BEGIN EXCERPT TO READ
This view is undoubtedly correct, for the proviso was not intended to provide, in effect, a retrial before the Court of Criminal Appeal when the proceedings before the primary court have so far miscarried as hardly to be a trial at all. It is one thing to apply the proviso to prevent the administration of the criminal law from being "plunged into outworn technicality" … it is another to uphold a conviction after a proceeding which is fundamentally flawed, merely because the appeal court is of the opinion that on a proper trial the appellant would inevitably have been convicted.[8]
(Citations omitted)
[7] [1988] HCA 6; (1988) 164 CLR 365.
[8] Ibid at 372-373.
END EXCERPT TO READ
- _PARTS OF THE EXERCISE_
1. List every term the excerpt on the proviso uses to refer to a court.
2. Extend the excerpt on the proviso with new writing that follows its final line.
BEGIN DATA PROVIDED
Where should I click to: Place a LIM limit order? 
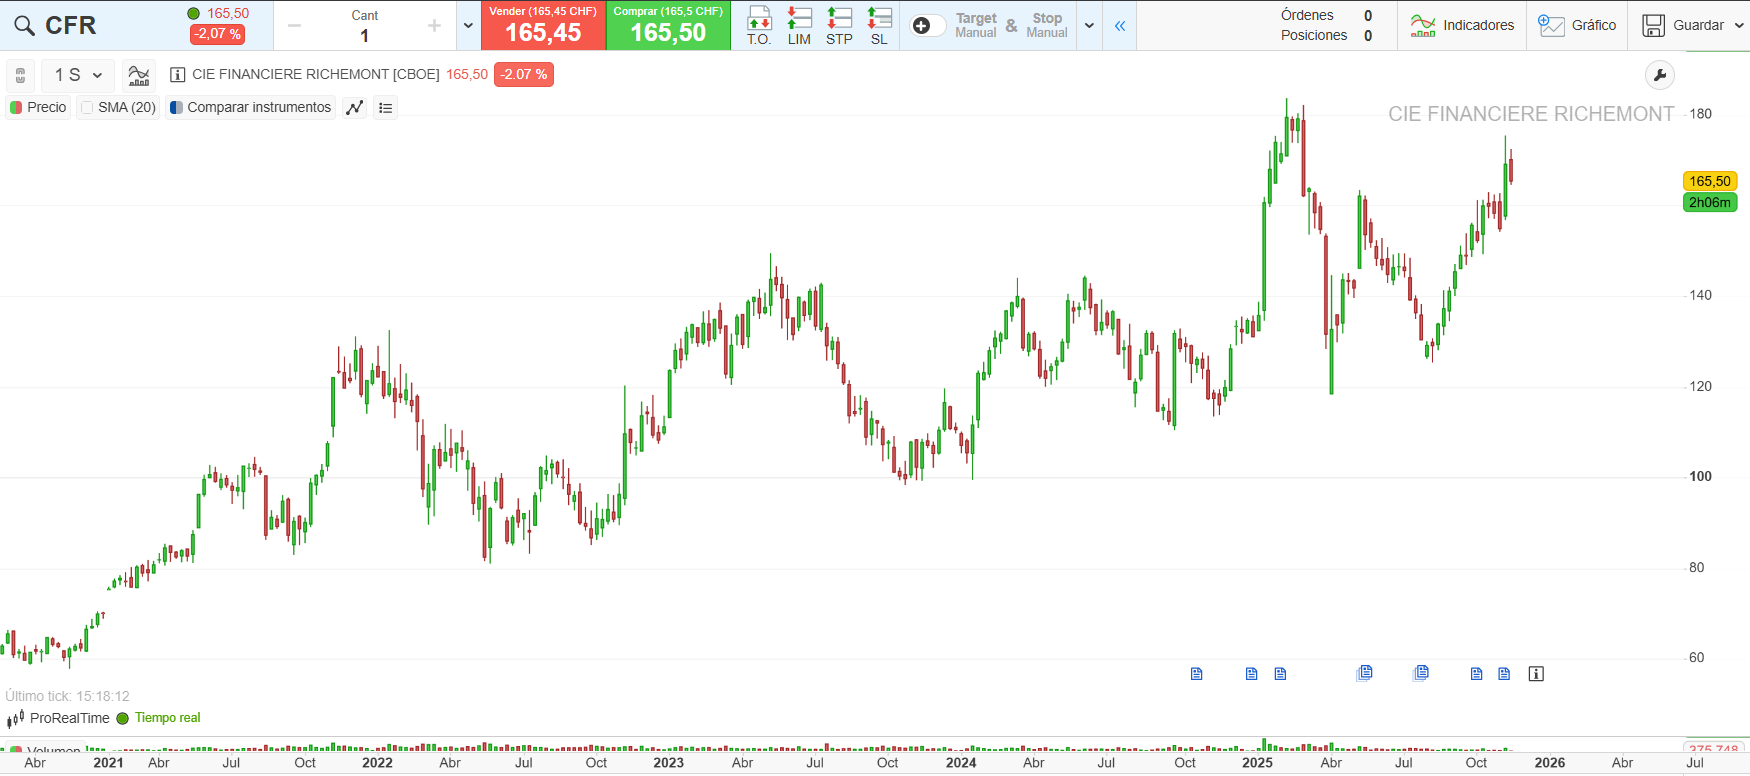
END DATA PROVIDED
- _TASK-BY-TASK ANSWERS_
1.
- Court of Criminal Appeal
- primary court
- appeal court

2.
In R v Kerr (No 2),[9] the Full Court of the Supreme Court of Victoria applied this test to a case in which members of the public were excluded from part of a trial. The Full Court held that, if the public had been excluded throughout the trial, or even during a substantial part of it, it would have amounted to a serious department from the essential requirements of the law and vitiated the trial regardless of the fact that it had no effect upon the jury’s verdict. However, in that case, the public had been present throughout the trial until the point at which the jury left to consider their verdict. At the delivery of the verdict, some members of the public were present and others were excluded. The Full Court held that this did not vitiate the verdict and ultimately applied the ordinary no miscarriage of justice test for the proviso.[10]
[9] [1951] VLR 239.
[10] Ibid at 243.
In Gazepis v Police,[11] Doyle CJ (Lander and Bleby JJ agreeing) applied the same approach to a Magistrates appeal, citing Wilde and Kerr (No 2).[12]
[11] (1997) 70 SASR 121.
[12] Ibid at 129-130.
The criteria under section 98B(4)
Before the discretion to reduce demerit points under section 98B(4) of the Act is enlivened, a court must be satisfied by evidence given on oath that:
1. the offence is trifling, or
2. other proper cause exists to reduce the number of demerit points.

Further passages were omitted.